Document Tracking, anyone?

(Excuse me now while I retreat into my 'no technology' safe room ....)

 Wednesday, November 24, 2004       mail    link   the story

Turkey day tomorrow. Although we're doing a honey-baked ham; we had a turkey dinner last Sunday. But the family will all be here, including Stacy back from college for the long weekend.

There will probably be too much food, and lots of leftovers. But we'll attempt to do our share in consumption.

Hope you all have a good holiday. And for those of you that are not in the U.S., take an extra day off with my permission.

 Saturday, November 26, 2004       mail    link   the story

It was just as I predicted. Too much food, lots of leftovers, family togetherness. A good thing.
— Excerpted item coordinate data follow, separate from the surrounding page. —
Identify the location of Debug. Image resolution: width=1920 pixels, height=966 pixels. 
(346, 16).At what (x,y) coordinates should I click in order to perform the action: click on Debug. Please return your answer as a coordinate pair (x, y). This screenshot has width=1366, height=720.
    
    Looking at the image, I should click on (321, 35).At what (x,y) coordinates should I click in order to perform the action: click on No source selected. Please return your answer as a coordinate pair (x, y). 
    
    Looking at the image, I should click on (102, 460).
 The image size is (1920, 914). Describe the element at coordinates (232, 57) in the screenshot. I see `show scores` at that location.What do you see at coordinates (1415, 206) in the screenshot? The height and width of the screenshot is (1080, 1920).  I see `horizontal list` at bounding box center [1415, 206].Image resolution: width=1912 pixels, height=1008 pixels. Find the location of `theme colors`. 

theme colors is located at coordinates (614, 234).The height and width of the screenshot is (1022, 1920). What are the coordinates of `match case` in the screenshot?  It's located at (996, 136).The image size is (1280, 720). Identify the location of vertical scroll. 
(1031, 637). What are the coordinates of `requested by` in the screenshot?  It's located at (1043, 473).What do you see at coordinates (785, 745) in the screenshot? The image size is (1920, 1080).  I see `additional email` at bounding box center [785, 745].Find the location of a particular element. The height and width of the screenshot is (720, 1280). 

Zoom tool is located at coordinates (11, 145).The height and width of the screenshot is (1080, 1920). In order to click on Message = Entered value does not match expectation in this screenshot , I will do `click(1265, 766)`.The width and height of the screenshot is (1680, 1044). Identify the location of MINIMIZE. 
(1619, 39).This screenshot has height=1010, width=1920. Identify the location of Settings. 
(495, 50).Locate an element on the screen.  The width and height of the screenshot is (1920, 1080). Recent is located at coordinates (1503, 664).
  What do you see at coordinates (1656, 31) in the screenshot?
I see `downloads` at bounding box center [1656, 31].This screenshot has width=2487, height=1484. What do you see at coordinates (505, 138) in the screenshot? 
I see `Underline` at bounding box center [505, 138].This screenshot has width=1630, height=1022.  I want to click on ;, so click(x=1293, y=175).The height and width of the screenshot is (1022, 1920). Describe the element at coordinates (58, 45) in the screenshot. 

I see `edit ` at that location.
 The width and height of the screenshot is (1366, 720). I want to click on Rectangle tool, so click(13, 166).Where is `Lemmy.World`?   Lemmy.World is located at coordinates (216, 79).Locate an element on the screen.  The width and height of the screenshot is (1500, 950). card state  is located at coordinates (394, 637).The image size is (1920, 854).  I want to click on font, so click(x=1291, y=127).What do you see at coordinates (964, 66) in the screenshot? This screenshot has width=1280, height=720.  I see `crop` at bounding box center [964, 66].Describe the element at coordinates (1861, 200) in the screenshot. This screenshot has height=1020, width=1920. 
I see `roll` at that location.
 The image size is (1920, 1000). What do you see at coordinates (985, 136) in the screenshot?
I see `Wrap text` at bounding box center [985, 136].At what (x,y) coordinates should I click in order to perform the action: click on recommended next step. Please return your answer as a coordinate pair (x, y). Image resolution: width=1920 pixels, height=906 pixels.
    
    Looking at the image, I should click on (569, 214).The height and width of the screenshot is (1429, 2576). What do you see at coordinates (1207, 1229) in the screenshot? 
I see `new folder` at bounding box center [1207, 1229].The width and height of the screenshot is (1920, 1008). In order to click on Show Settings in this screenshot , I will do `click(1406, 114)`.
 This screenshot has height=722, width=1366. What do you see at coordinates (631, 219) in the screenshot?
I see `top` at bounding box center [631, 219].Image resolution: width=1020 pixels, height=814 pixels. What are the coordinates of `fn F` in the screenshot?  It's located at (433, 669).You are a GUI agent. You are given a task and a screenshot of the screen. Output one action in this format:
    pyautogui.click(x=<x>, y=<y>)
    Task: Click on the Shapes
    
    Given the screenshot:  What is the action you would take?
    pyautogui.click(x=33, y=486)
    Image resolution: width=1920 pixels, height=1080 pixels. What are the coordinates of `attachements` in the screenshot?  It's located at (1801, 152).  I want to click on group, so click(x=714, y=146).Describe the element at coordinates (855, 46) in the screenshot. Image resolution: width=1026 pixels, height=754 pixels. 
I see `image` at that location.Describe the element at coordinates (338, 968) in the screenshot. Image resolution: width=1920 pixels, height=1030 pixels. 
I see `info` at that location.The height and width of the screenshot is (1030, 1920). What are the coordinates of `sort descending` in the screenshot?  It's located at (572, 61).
It started with a quiet Thursday morning. Pam was cooking in the kitchen, and I was goofing with the computers and the 'net. Stacy is back from Idaho for the holiday. Jason came up for dinner, and Christine and her family showed up for desert afterwards. Christine and the grandkids spent the night (Jared and Jason went to their respectives houses, as they both had to work on Friday).

Friday morning dawned before dawn. One of the family traditions is that Pam and the girls go shopping on the day after turkey day. And they get up early to hit the stores when they open at 5:30am. My job was to stay home and watch the grandkids. Everyone was happy with their duties.

So my Friday morning was filled with the grandkids. We colored, watched kid's TV, had snacks, and played with our toys. And the girls had a good time shopping, as evidenced by the full car trunk, and the emptiness of my wallet.

Today, we all slept in, and had a relaxing day. I made a trip to Home Depot to get a carbon monoxide detector for Stacy to take back to her apartment in Idaho. Pam and Stacy did a bit more shopping, and then the rest of the day has been Christmas movies on the Hallmark channel.

A very early day tomorrow. Stacy's flight leaves a bit after 7:00 am, so we need to get to the airport by about 5:30am. The the usual Sunday meetings, and a quiet Sunday afternoon. Pam will probably be reading, and I will be the one with the laptop on my lap.

Hope your weekend was also pleasant. Even if you didn't get to celebrate Turkey Day.